@ana What you've written here is really reasonable and sensible, and I completely understand why you'd want to do this. I would love to tell you something more positive, but I have to say that I received a warning regarding you and your plans to evict your BF from your house at this point of time. I'm not entirely sure what exactly will trigger it, but I have a feeling that your life might become unexpectedly dark afterwards, rather than easier, and that there might be no further movement in your life after that. And I mean you yourself, rather than your depressive BF and his life. I'm so very much sorry when I have caused you concern now, but I'm afraid I was worried about your physical safety when I had this insight. It feels like deep despair might lead him to react in unexpected ways without any good consequences for you. I completely understand that it can be very difficult not to put your plans into action immediately, but perhaps it is worth considering whether you could get significantly more support, care, and protection from your friends and family or others before taking the planned action or some other action against your BF? I also think that Al-Anon might be a good next step for you, as I believe it could be beneficial to your well-being and resilience. I am sending you my support and love by praying for a positive and harmonious resolution to your current situation, which I believe to be at a truly difficult standstill.

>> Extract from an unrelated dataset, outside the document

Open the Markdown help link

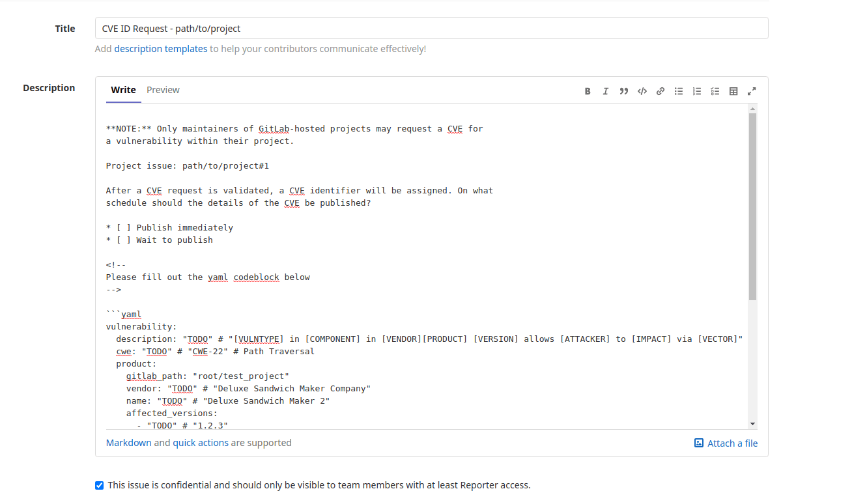[x=128, y=442]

I meant the Al-Anon Family Group, of course 🌻
@ghandigirl Oh no, I'm so sorry to read about your fracture. I can only imagine how uncomfortable it must feel, especially as you might have a plaster cast on your arm now. My best wishes for a speedy and gentle recovery. I hope you can find the patience and have some paid time off to allow your body's natural healing powers to work now, and I am also sending some more healing energies for your arm.
@ana Sending you healing and love, as well as for your bf.

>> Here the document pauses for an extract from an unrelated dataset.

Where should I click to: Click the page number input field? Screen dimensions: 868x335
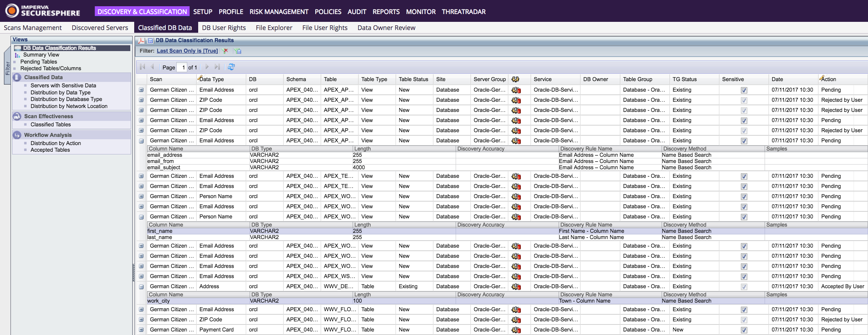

@Joy was right to sound an alarm, although I'm not looking for any psychic insights about your situation, just good common sense. I am glad she noticed your post.
I agree with Joy that you should have some on-the-ground support for this situation. Starting with a mental health professional, i.e., a therapist for you who can guide you through how to safely remove your BF from your home and, even from your life, if that's what you want, but safely for both of you. And a therapist who can help you sort out your feelings. And a therapist might be able to direct you to facilities for him.
You have given so much to help him that you are clearly out of fuel which is why you said you didn't care if he died in the street. But you do care about him, and you'd be devastated if that happened without sending him off to a safer situation than the street.
So you are going in the right direction by planning a way to move him out. Maybe a residential treatment or assisted living facility that provides a safe bridge to proper care for him where you can drop him off. I've seen alcohol and drug residential facilities that are free but the residents run it and do all the work. There is one in North Carolina. A friend of mine removed her sister from her home after two years, packed up her car, and drove her there and dropped her off. If he is as sick as he sounds, then he might qualify for disability, in which case he might qualify for affordable housing, day treatment, or residential treatment. A therapist could direct you on this.
@ghandigirl Oh, that must hurt. Sending love and healing your way. And healing for that fracture.
First ER doc botched it. Never told me to ice it. Wrapped it too tight. Set the sling and bent the arm at the wrong angle causing swelling and pain and numbness in my pinkie.
Second visit to second ER doc... Read the x-ray and told me it was broken. Nobody called me with the results of the first ER visit or put the results in my online app. Told me the botch job was responsible for the pain.
I can't wait to get a cast. Praying it's not too swollen to get one. I hope I get one tomorrow in a cute color my littles will like. I've been injured since Saturday night. The discomfort from the splint is getting old, it's very hard to maneuver with it not being solid like a cast.
I had a catastrophic injury to my right arm years ago. I am recalling all the adaptations I made for myself. I became ambidextrous from that experience. I am adept at using either hand and doing things one-handed.
As awful as this is, it comes nowhere near to that time in my life.
Worked on a mosaic frame. Time flew by. I forgot the pain and the sling rubbing on my neck.
Thank G d that I am an artist. I don't know how I'd be getting through this life.
@ghandigirl Love hearing you talk this way, even with the pain. You are a trooper.